KOMPAS.com - Pembajakan merupakan tindakan yang melanggar hak kekayaan intelektual dari pembuat karya. Pembajakan dapat terjadi pada film, buku, novel, dan lainnya.
Banyak pihak-pihak tertentu yang ingin mengambil keuntungan dengan melakukan pembajakan dan menjual produk tersebut di marketplace. Tindakan tersebut sangat merugikan pencipta karya yang sudah bersusah payah membuat karya dan mencari ide.
Ingin mengajak masyarakat untuk lebih waspada terhadap karya bajakan, Festival Pustaka Sastra mengajak sejumlah penulis berbagi cerita dan pandangannya.
Salah satu narasumber yang hadir adalah Dee Lestari, seorang penulis buku. Ia mengatakan bahwa tindakan pembajakan melukai hati para penulis, karena menciptakan karya tidak mudah dan setiap karya sudah dianggap seperti anak sendiri.
"Pembajakan ini adalah salah satu isu yang paling besar bagi penulis. Kadang penulis sudah mencapai titik putus asa karena pembajakan ini tidak pernah berakhir gitu. Selalu ada pembajak yang lebih lihai," ujar Dee di Festival Pustaka Sastra yang digelar Rabu (25/10/2023) di Habitate Jakarta.
Menurutnya, semua jenis buku mengalami pembajakan tetapi buku fiksi menjadi genre buku yang paling sering dibajak.
Saat ini, pembajakan juga semakin canggih dan bisa dilakukan dengan berbagai cara baik secara fisik maupun digital.
"Tahun 2018, saya menerbitkan buku berjudul “Aroma Karsa” dan baru terbit dua hari sudah banyak bajakannya di marketplace," ujar Dee.
Mirisnya, masih banyak masyarakat yang tidak bisa membedakan mana buku asli dan buku palsu. Masyarakat terkecoh dengan harga buku yang ditawarkan sangat murah sehingga tertarik untuk membeli.
"Pembajak juga semakin pintar dalam mengemas produknya, entah dinamakan produk original atau produk menyerupai asli," ujar Dee.
Pemberantasan pembajakan memang tidak bisa dilakukan sendiri, tapi perlu kerjasama berbagai pihak seperti penulis, pemerintah, penerbit, dan lainnya.
"Saya percaya memang dibutuhkan waktu, tidak semudah membalikkan telapak tangan.
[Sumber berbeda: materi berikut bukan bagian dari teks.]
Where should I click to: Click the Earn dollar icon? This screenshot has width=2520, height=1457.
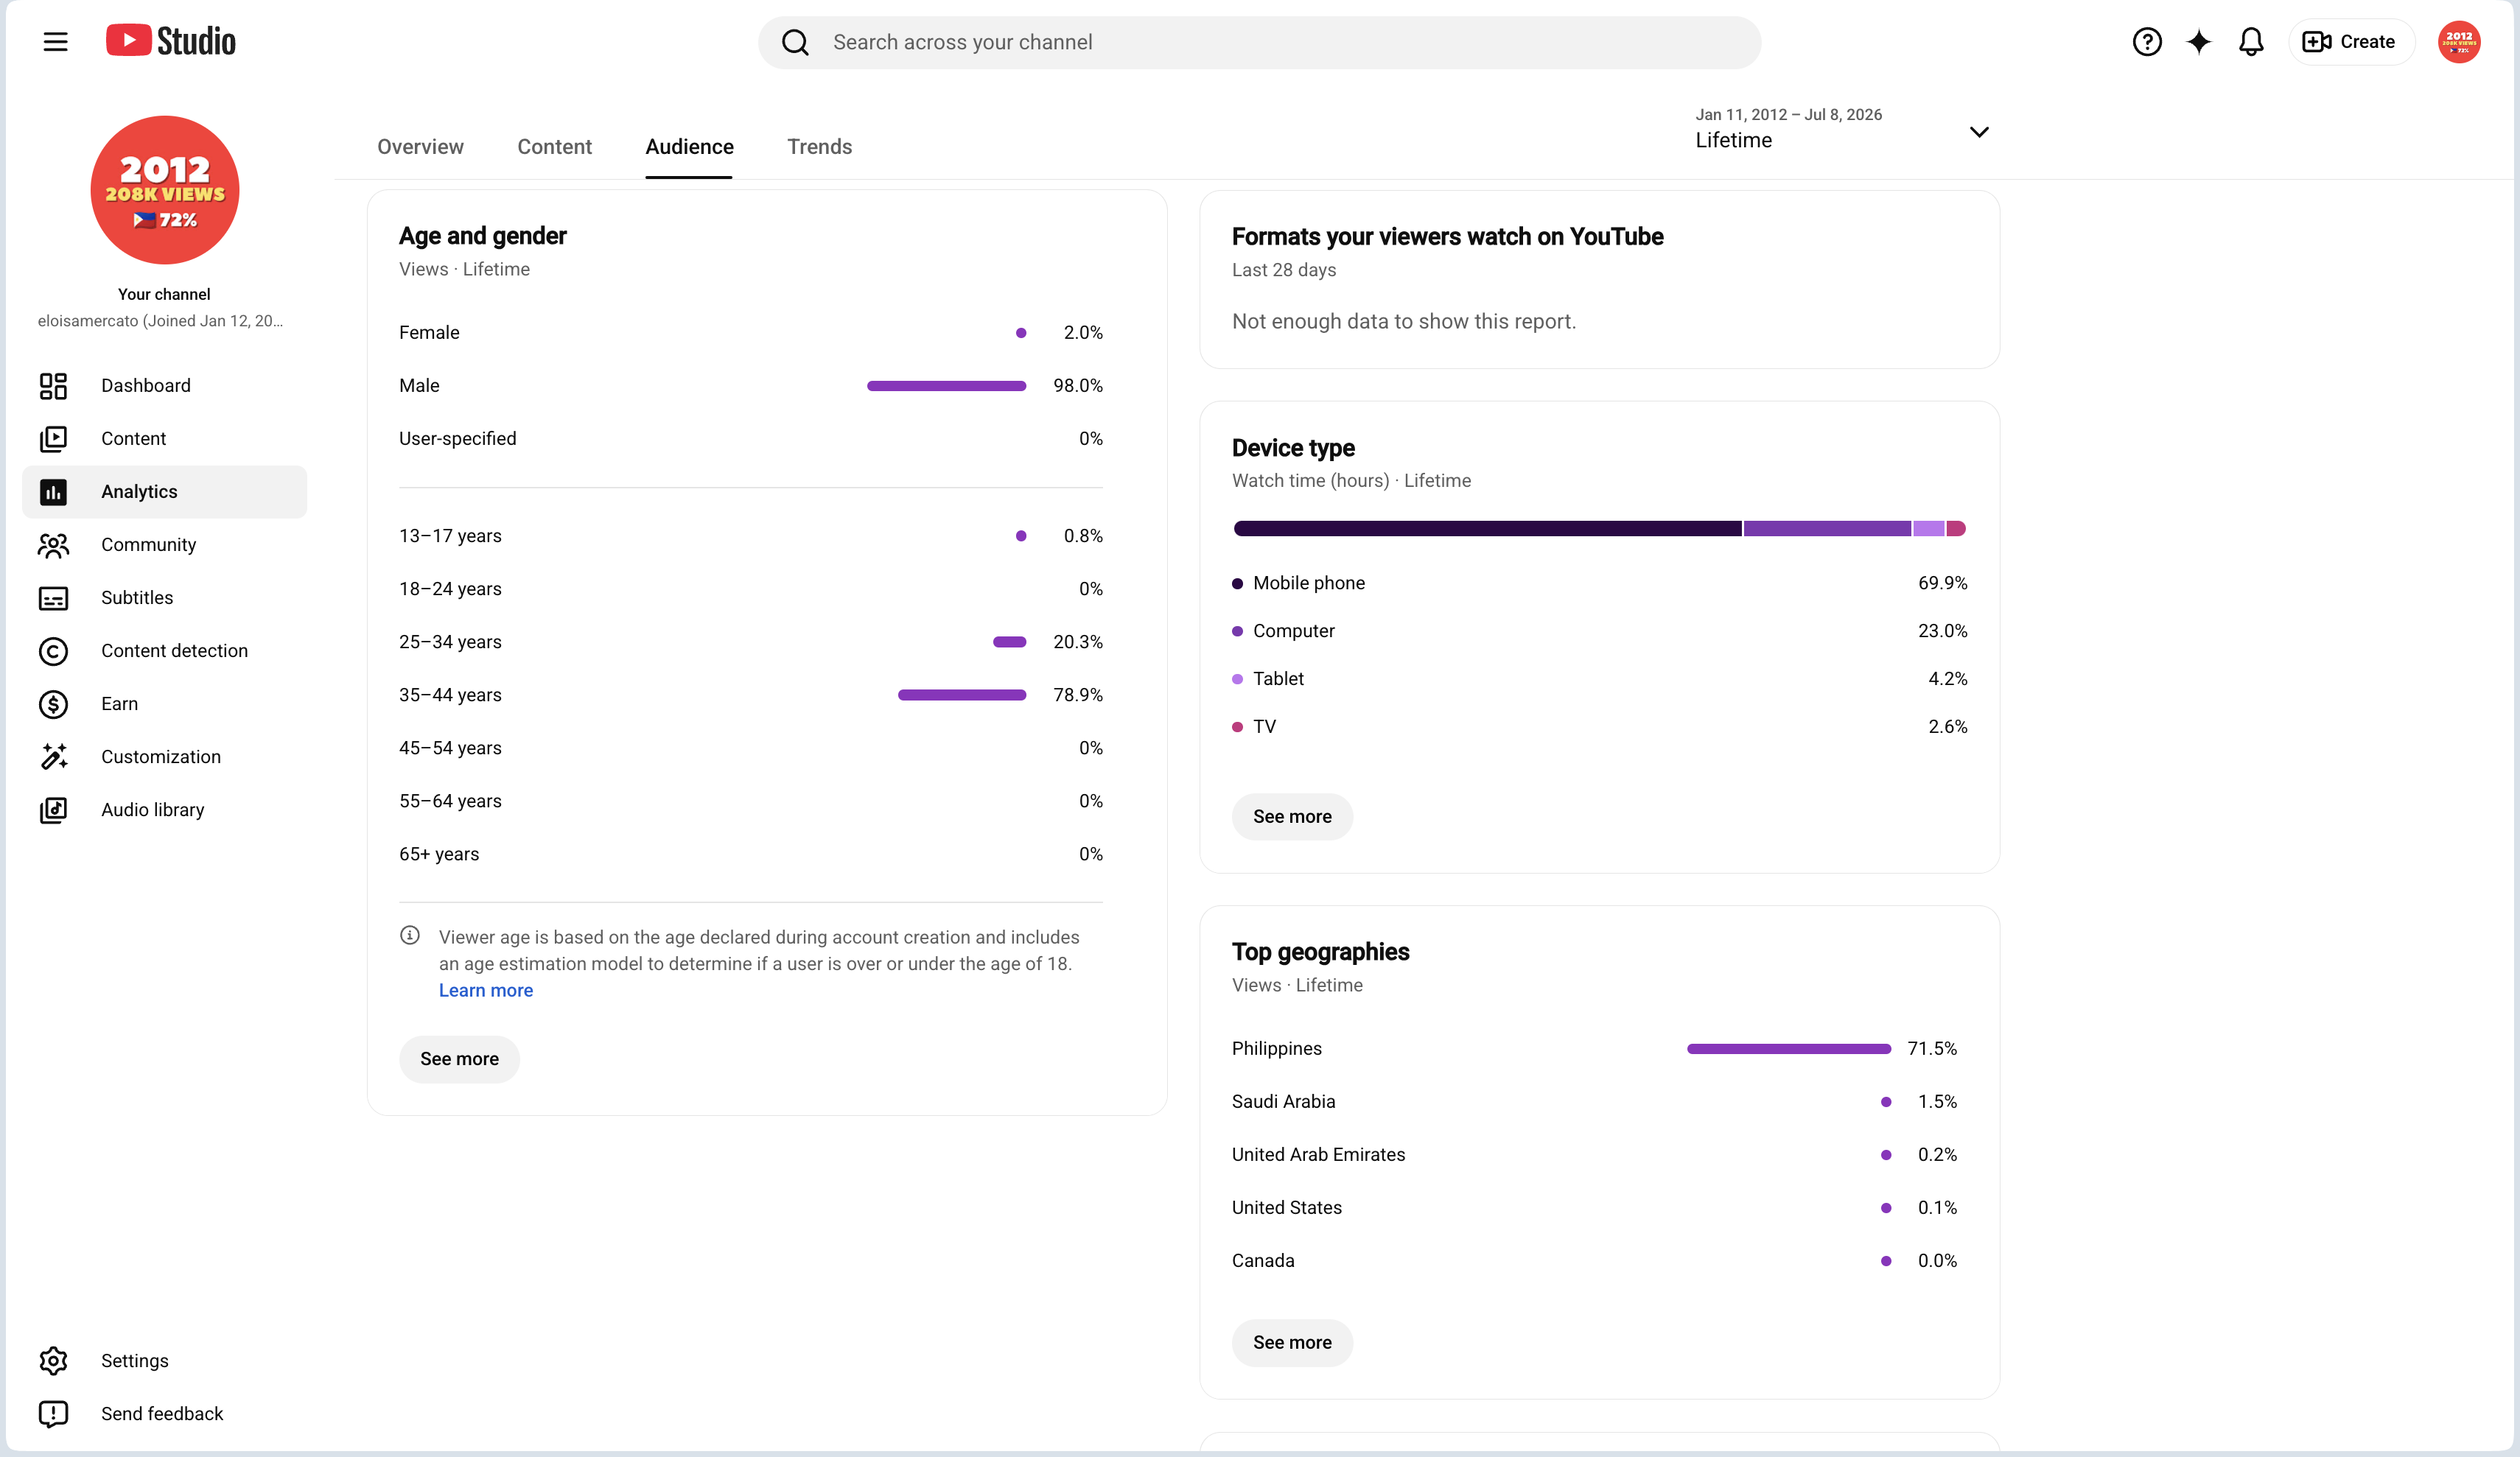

Tetapi, jika sudah ada inisiatif dari para pendukung ekosistem perbukuan Indonesia. Saya berharap dapat mengurangi pembajakan khususnya buku," ujar Dee.
Dee juga mengatakan bahwa banyak pembaca yang sekedar beli buku karena bukunya sedang ramai di bicarakan.
"Saya pernah diminta tanda tangan buku, saya lihat ini kertasnya beda terus cetakannya lain. Lalu, saya menyadari bahwa buku tersebut bajakan. Saya tidak jadi tanda tangan di buku itu dan saya kasih tau kepada orang tersebut kalau bukunya tidak asli. Dia kaget dan baru tahu kalau bukunya palsu," ujar Dee.
Menurut Dee, salah satu ciri buku asli adalah memiliki nomor ISBN. Selain itu, ada dua tips untuk menghindari pembelian buku bajakan seperti harus membeli di toko buku resmi atau toko official di market place dan jangan langsung membeli buku jika harganya sangat murah.
"Penulis tidak minta macam-macam, tapi kami cuma minta satu yaitu beli karya kami yang asli," ujar Dee.